White supremacist Dylann Roof tells jury: There's nothing wrong with me
Dylann Roof

White supremacist Dylann Roof, facing the death penalty for the hate-fueled killings of nine black churchgoers in South Carolina, did not mention race, the crime or whether he wants to live as he spoke on Wednesday to jurors at his federal trial.

Instead, the 22-year-old defended his decision to represent himself for the penalty phase of the proceedings in Charleston, telling jurors he did not want them to hear any of the mental health evidence his lawyers had sought to introduce.

"There's nothing wrong with me psychologically," he told the jury, which will weigh whether Roof should be executed or sentenced to life in prison without possibility of parole.

The same jury last month found Roof guilty of all 33 federal counts of hate crimes resulting in death, obstruction of religion and firearms charges against him for the 2015 massacre at the historic Emanuel African Methodist Episcopal Church.

On Monday, U.S. District Judge Richard Gergel ruled that Roof was mentally fit to stand trial and act as his own lawyer.

Roof spoke to jurors for only a few minutes on Wednesday, describing in a calm voice how he had been forced to undergo two mental health evaluations after his attorneys questioned his competency.

He acknowledged that his comments would seem "out of place" following the opening statement by Assistant U.S. Attorney Nathan Williams, who moments earlier said Roof deserved to be executed.

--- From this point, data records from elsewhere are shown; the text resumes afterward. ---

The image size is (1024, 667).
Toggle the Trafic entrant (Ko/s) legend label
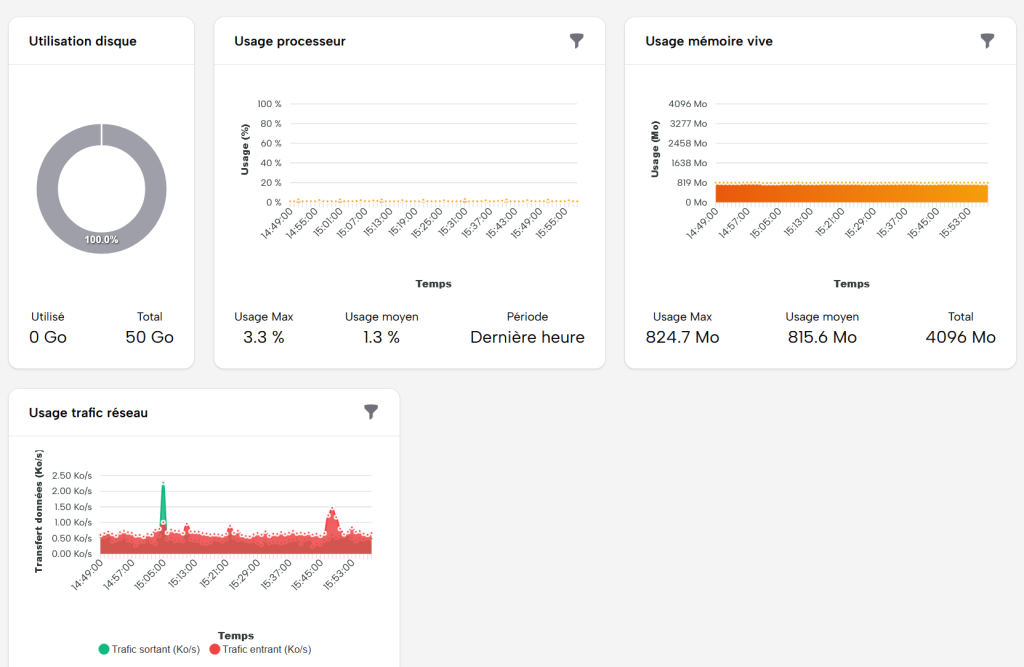pyautogui.click(x=266, y=649)
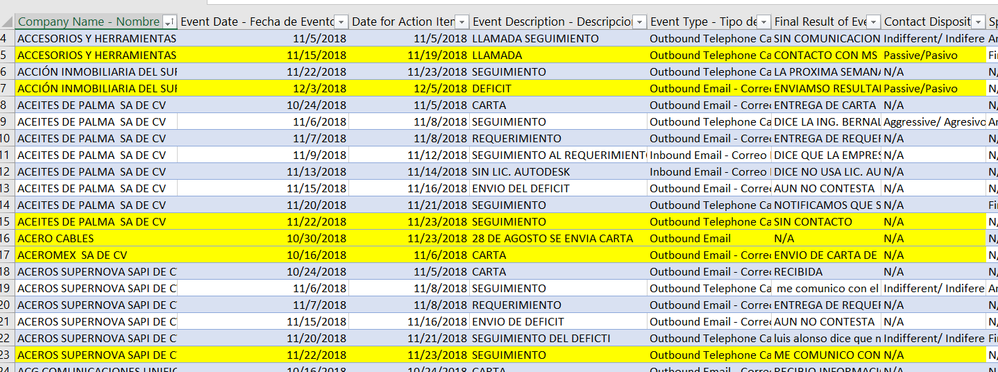Viewport: 998px width, 372px height.
Task: Open the Event Description filter dropdown
Action: 640,22
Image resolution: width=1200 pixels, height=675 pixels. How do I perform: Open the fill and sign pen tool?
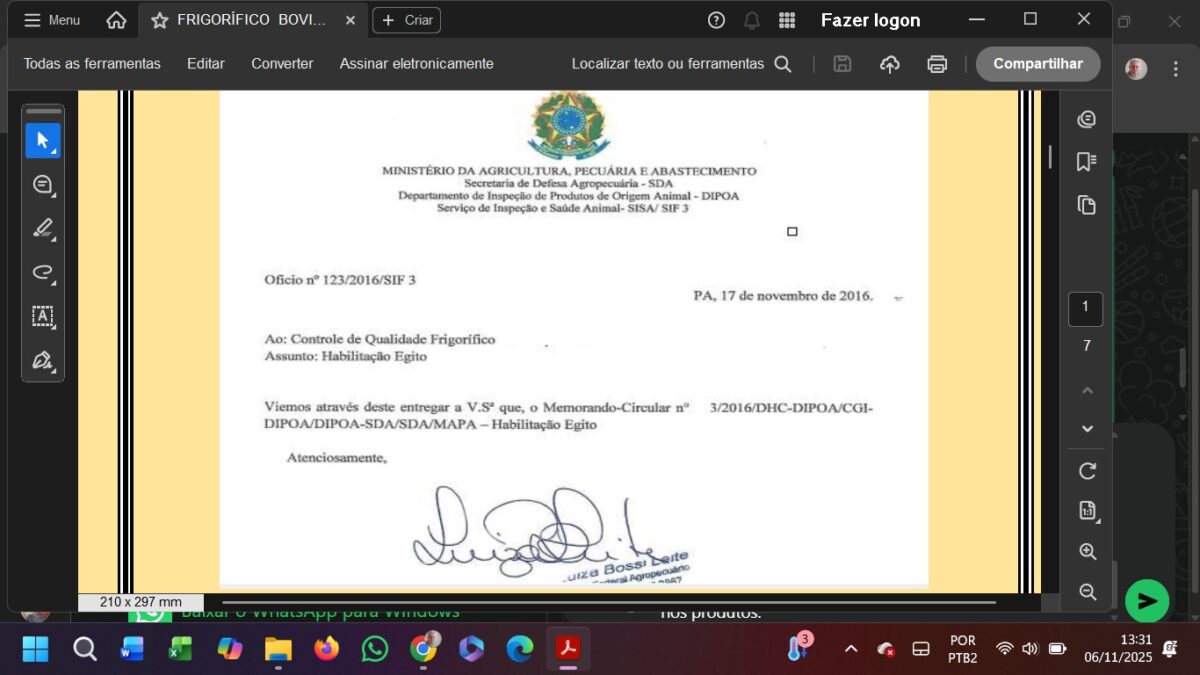pos(43,360)
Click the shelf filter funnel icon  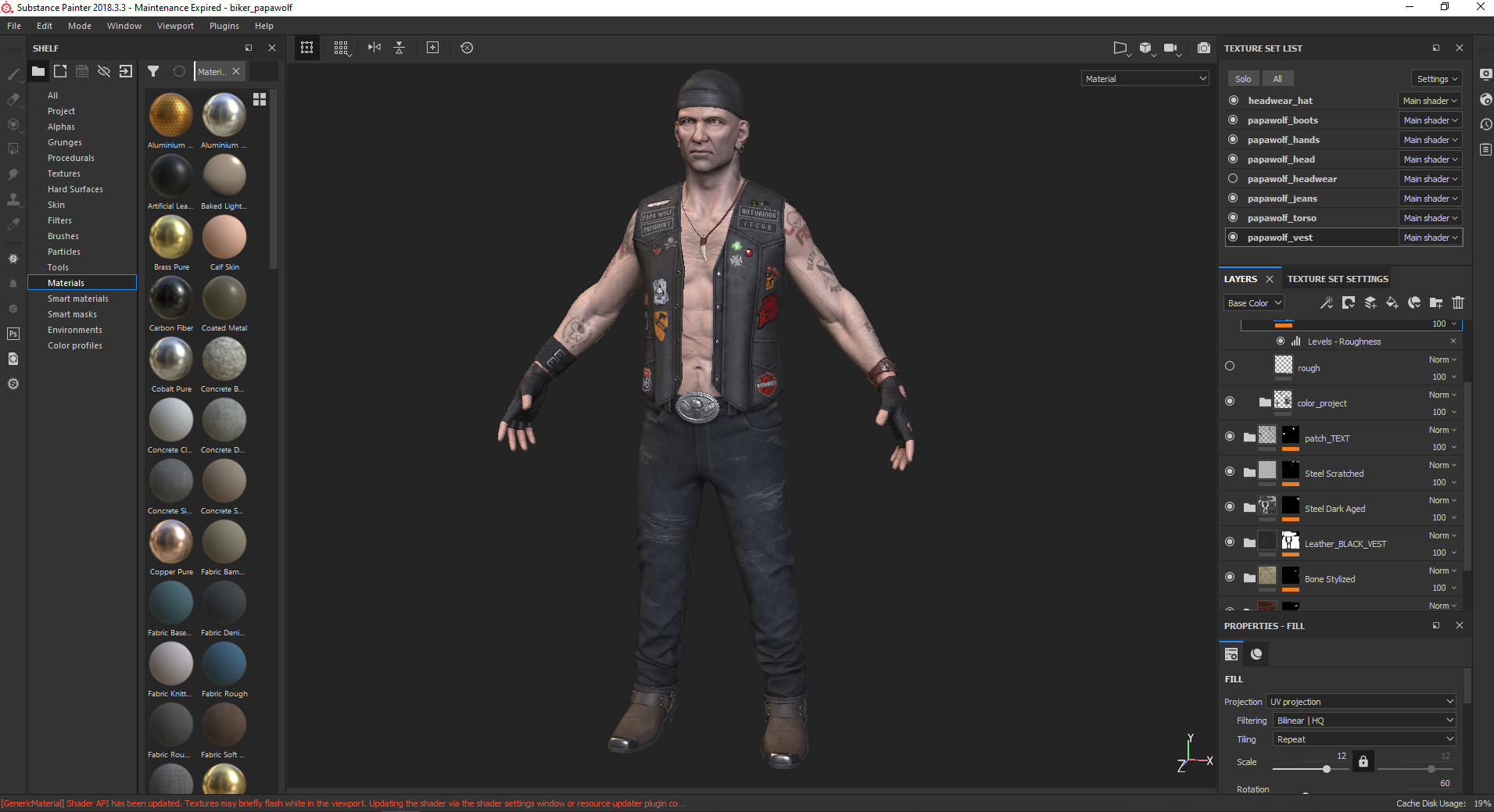pos(153,71)
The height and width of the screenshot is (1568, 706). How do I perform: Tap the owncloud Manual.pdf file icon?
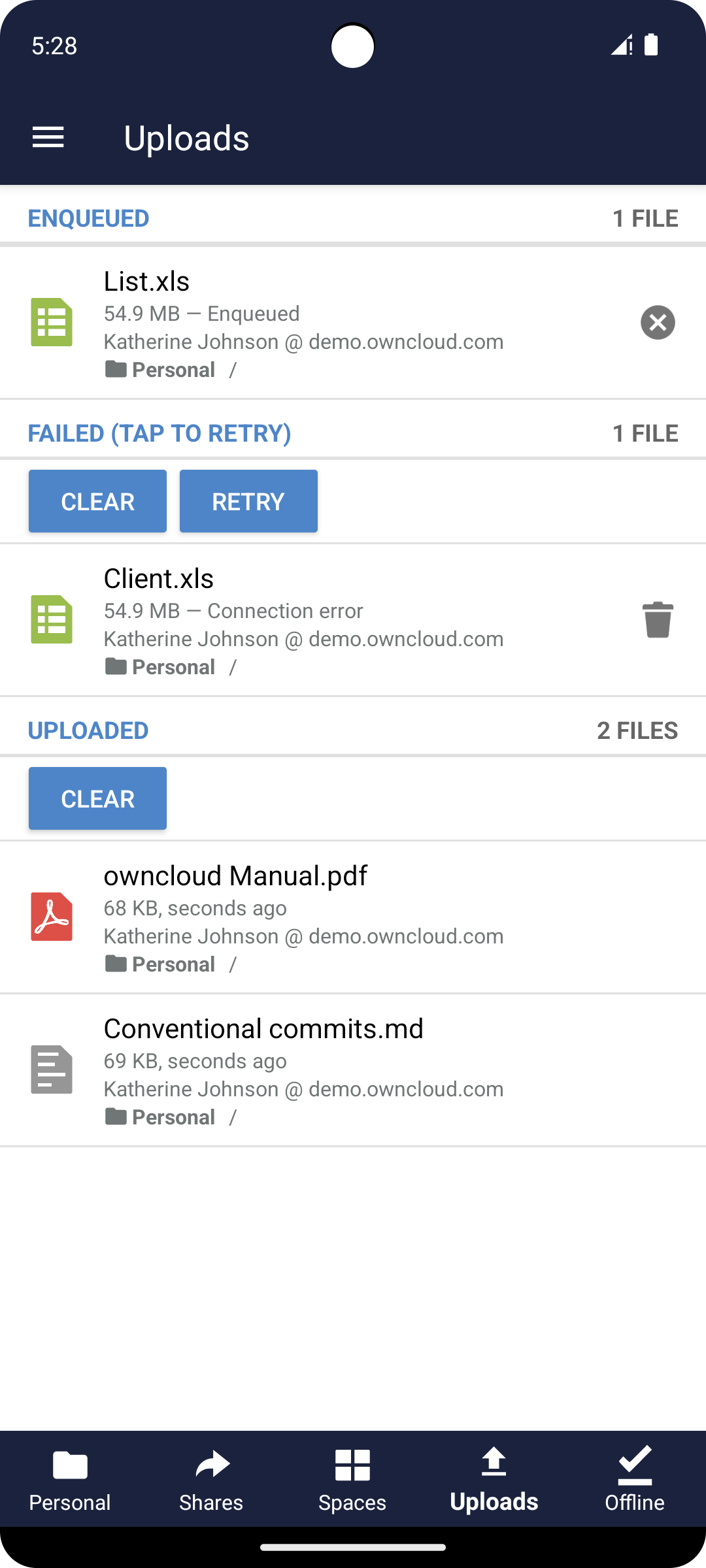52,917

Williams highlighted Roof's months of planning, his lack of remorse and his motivation for carrying out the crime that shocked the nation.

"He killed them because of the color of their skin, because he thought they were less than people," Williams said.

Roof confessed to killing the parishioners who had welcomed him to their Bible meeting and had their eyes closed in prayer when he opened fire.

Six weeks after his arrest, jailers found a racist manifesto Roof had penned in his cell, Williams said.

"I did all that I can do. Now it is in the hands of my brothers," Roof wrote, according to evidence shown in court.